We start heading across the northern section where it's still sunny and temperate. We stop in Sequim, WA and head to Purple Haze Lavender Farm. Yes, a lavender farm where they grow pretty purple flowers to make soap that smells like your grandmother.

Elizabeth loved it.



She could've stayed there taking pictures for hours. /////

--I am now typing this in the bathroom of the Bed and Breakfast where we're staying. Every night Elizabeth has bitched that my typing this keeps her awake. It's a battle. There's no desk in this place (I would be nuts if there was no wifi) and I started out typing this on the bed, but apparently this was too much vibration, then I moved to the floor, but the sound of it was too much, so now I'm sitting on the toilet typing.

I love my wife.

Back to the story-- I have lots of pictures of this lavender farm because really the only thing to do there is take pictures. It's smelly. They sell lavender soap, lavender salad dressing, and lavender ice cream. We had a choice of lavender peppermint, lavender lemon, or lavender white chocolate ice cream. We went for the lavender white chocolate ice cream.

It tasted like vanilla with pieces of white chocolate in it.

I tried the lavender salad dressing. It tasted like Italian.

The shop has lavender drying all over the ceiling, and on the way back we're probably going to stop again and pick some of our own to take home.


I did drink the kool-aid a bit and got edible lavender (seeds? buds?) for cooking. There was another mix there with basil, oregano, fennel, and thyme, but I figure I can add those things myself later. I'm not sure lavender will taste like anything unless you steam whatever food you're cooking with it (since it's so aromatic). The place said it went well with citrus flavors. I'll experiment with it.

And onward to Forks, WA, which is currently famous because some author set her young-adult vampire novels there. These novels are currently being turned into a movie called Twilight, and this year's San Diego Comic Con was overwhelmed with teenage girls desperate to find out about it and its hunky, male, vampire stars. That's just wrong. Teenage girls don't go to Comic Con, it's for overweight geeks and other social misfits.
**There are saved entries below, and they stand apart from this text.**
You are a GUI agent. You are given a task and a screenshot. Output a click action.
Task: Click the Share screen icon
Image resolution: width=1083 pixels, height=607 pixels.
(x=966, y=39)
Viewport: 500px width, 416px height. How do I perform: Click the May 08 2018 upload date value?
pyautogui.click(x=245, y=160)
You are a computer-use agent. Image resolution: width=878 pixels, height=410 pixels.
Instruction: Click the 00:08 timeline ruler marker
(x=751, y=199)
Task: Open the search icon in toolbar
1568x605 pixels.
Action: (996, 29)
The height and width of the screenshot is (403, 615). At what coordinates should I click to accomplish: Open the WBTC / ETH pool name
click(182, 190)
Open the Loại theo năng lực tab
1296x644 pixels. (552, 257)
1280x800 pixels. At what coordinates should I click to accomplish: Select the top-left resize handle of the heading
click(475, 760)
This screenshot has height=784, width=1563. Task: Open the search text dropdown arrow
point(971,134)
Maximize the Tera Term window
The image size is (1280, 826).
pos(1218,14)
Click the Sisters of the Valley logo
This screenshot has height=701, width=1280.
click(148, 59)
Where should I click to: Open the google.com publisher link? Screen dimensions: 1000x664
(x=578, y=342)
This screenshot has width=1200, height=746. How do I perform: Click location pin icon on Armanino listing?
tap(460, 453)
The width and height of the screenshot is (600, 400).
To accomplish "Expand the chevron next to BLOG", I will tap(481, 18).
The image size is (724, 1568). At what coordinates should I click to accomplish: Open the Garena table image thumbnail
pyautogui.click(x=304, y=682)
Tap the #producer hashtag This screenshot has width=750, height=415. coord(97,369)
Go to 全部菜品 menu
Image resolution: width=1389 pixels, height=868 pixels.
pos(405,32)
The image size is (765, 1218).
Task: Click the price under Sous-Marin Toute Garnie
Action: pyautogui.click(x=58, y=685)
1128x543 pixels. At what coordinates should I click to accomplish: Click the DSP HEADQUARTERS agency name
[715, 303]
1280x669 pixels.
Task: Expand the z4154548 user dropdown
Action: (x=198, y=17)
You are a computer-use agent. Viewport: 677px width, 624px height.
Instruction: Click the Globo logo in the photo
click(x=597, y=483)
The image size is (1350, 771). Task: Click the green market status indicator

But I digress.

Forks is pretty much a hole in the wall (actually some buildings in the middle of a forest), but that's were our rustic B&B is.

This is the view out our window:

We're told we'll see elk down there among the trees, but nothing so far.

As soon as we got on this side of the peninsula, the rain really started. When they say rain forest, that's not just about what kind of trees are there. It's pouring. It's raining in the picture above-- see how wet the banister is?

There's really nothing to do here unless you want to get wet. People apparently hike in the rain. I've done this, but usually when you start hiking it's not raining, and then it starts to rain so in order to get back to civilization you have to hike in the rain. I'm told that people start hiking in the rain around here, because if you don't, there are only about two days of the year that you'd go hiking.

We went to La Push, WA for dinner. This is a Native American community, and the restaurant is run by the tribe, apparently. Good fish, but the salad bar was a nightmare. The restaurant was called River's End, because, you guessed it, it's where the river meets the sea.

The beaches there are full of nasty wood, that comes down from Alaska. The sea just sweeps this stuff in.



It's a desolate place. If I ever meet a kid from La Push, I will congratulate him for being able to get out of there.

There's no nightlife to speak of around here. We came back to the B&B where there are amazing homemade desserts. The price of the desserts is sitting and listening to the innkeeper go on and on about her kids, how college athletes make the best workers (HA!), the trials of running a B&B, maverick ranchers she has known, zoning problems, reforestation, strange guests she's had in the past, and horrible diseases I might have. Again, Elizabeth loved it.

I just wanted to go back to the room and type this up. Elizabeth should have stayed out there, at least then I wouldn't have to sit in the bathroom while I type.

Tomorrow: more nature, and finally arriving at Alex and Beth's.